**練習問題 A:**
鈴木マサル展の記事に名前が出てくる人物を、すべて挙げてください。
**練習問題 B:**
鈴木マサル展の記事を読んで、次の問いに答えてください。
(i) 個展はいつからいつまで開かれていますか。
(ii) 会場デザインを担当したのは誰ですか。
(iii) 会場を探すときに重視した要素は何ですか。
**練習問題 C:**
鈴木マサル展の記事の「テキスタイルデザイナーの鈴木マサル氏の個展「テキスタイルの表と裏 -Looking through」で始まり「以下、鈴木氏による展示説明。」で終わる部分を、「プレスカンファレンス」を「記者会見」に置き換えて書き直してください。

**抜き出した文章:**
******

テキスタイルデザイナーの鈴木マサル氏の個展「テキスタイルの表と裏 -Looking through the overlays-」が、2023年7月1日(土)から22日(土)にかけて、Karimoku Commons Tokyo(東京都港区)で開催されている。
同展はテキスタイルデザイナーの鈴木マサル氏によるファブリックの個展。会場デザインは建築家の芦沢啓治氏。グラフィックデザインは佐々木拓氏および金井あき氏、展示コーディネーションを藤本美紗子氏が手掛けた。
開催前日には、鈴木氏によるプレスカンファレンスが行われた。以下、鈴木氏による展示説明。
▽鈴木マサル氏の話
「もともとのキャリアのスタートがインテリアファブリックだったこともあり、もう少しデザインの文脈に沿って、インテリア・空間に対してのテキスタイルというものを提案していきたいという思いが強くなり、今回の展示を企画しました。会場を探している中で、それほど広すぎず、空間が綺麗なところという要素から、Karimoku Commons Tokyoで開催させていただくことになりました。」

******

**資料:**
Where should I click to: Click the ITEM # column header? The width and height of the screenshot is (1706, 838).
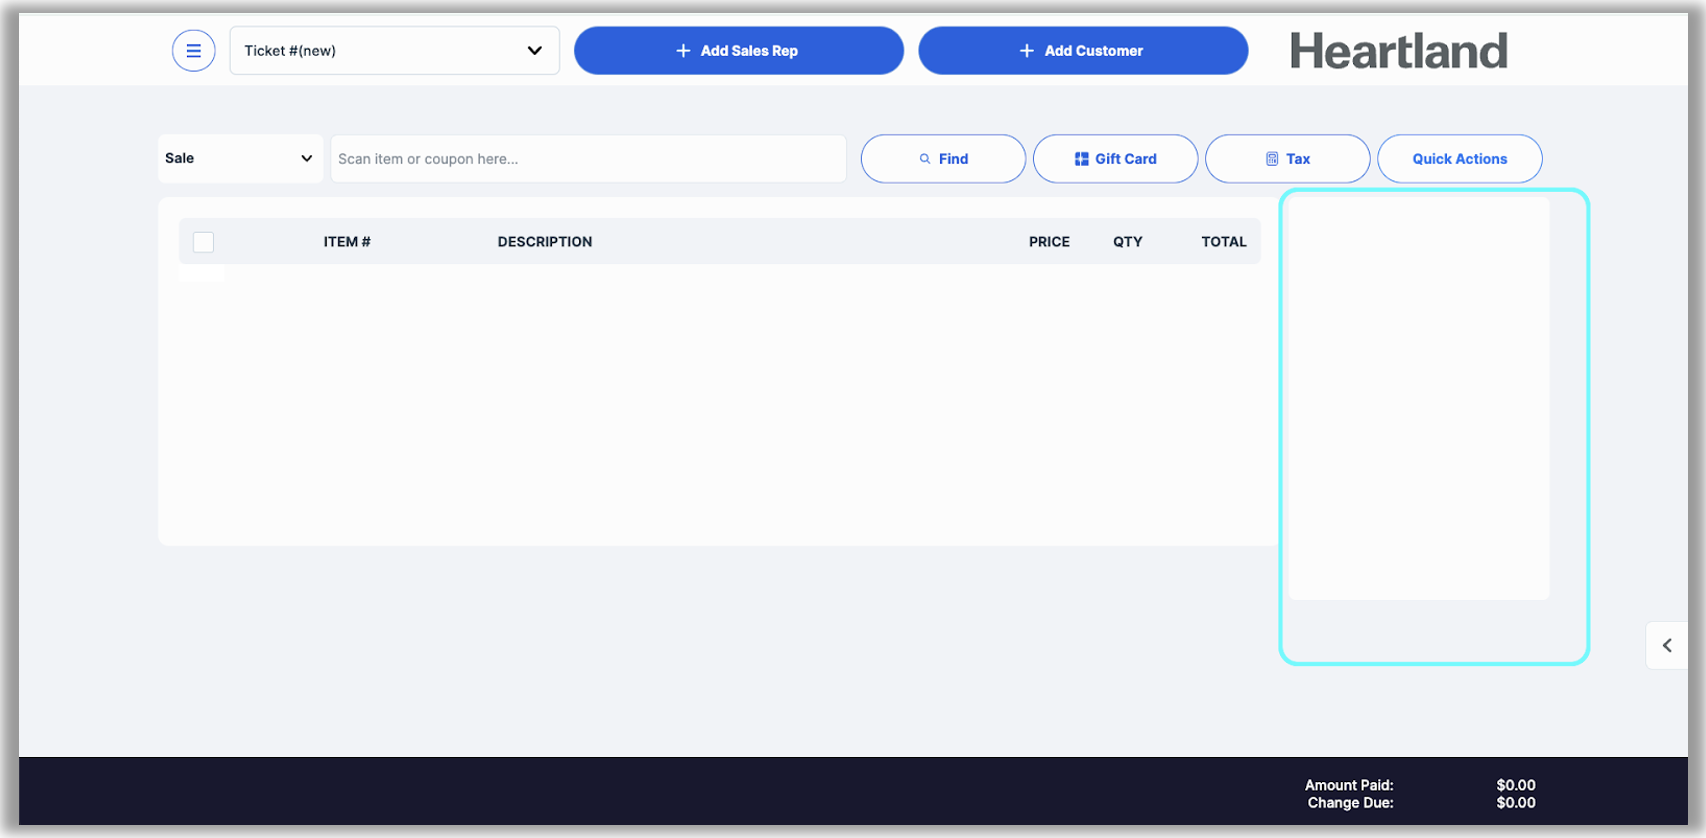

******

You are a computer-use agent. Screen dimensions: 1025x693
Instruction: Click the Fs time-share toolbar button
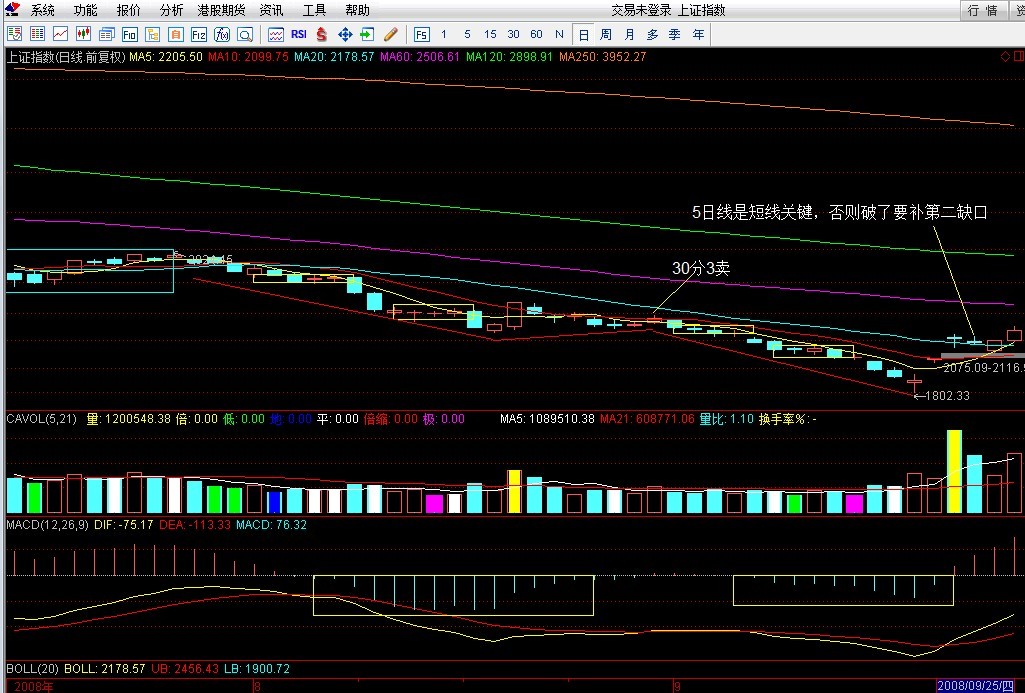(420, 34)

******

**答え A:**
鈴木マサル、芦沢啓治、佐々木拓、金井あき、藤本美紗子

**答え B:**
(i) 2023年7月1日(土)から22日(土)まで
(ii) 建築家の芦沢啓治氏
(iii) それほど広すぎず、空間が綺麗なところ

**答え C:**
テキスタイルデザイナーの鈴木マサル氏の個展「テキスタイルの表と裏 -Looking through the overlays-」が、2023年7月1日(土)から22日(土)にかけて、Karimoku Commons Tokyo(東京都港区)で開催されている。
同展はテキスタイルデザイナーの鈴木マサル氏によるファブリックの個展。会場デザインは建築家の芦沢啓治氏。グラフィックデザインは佐々木拓氏および金井あき氏、展示コーディネーションを藤本美紗子氏が手掛けた。
開催前日には、鈴木氏による記者会見が行われた。以下、鈴木氏による展示説明。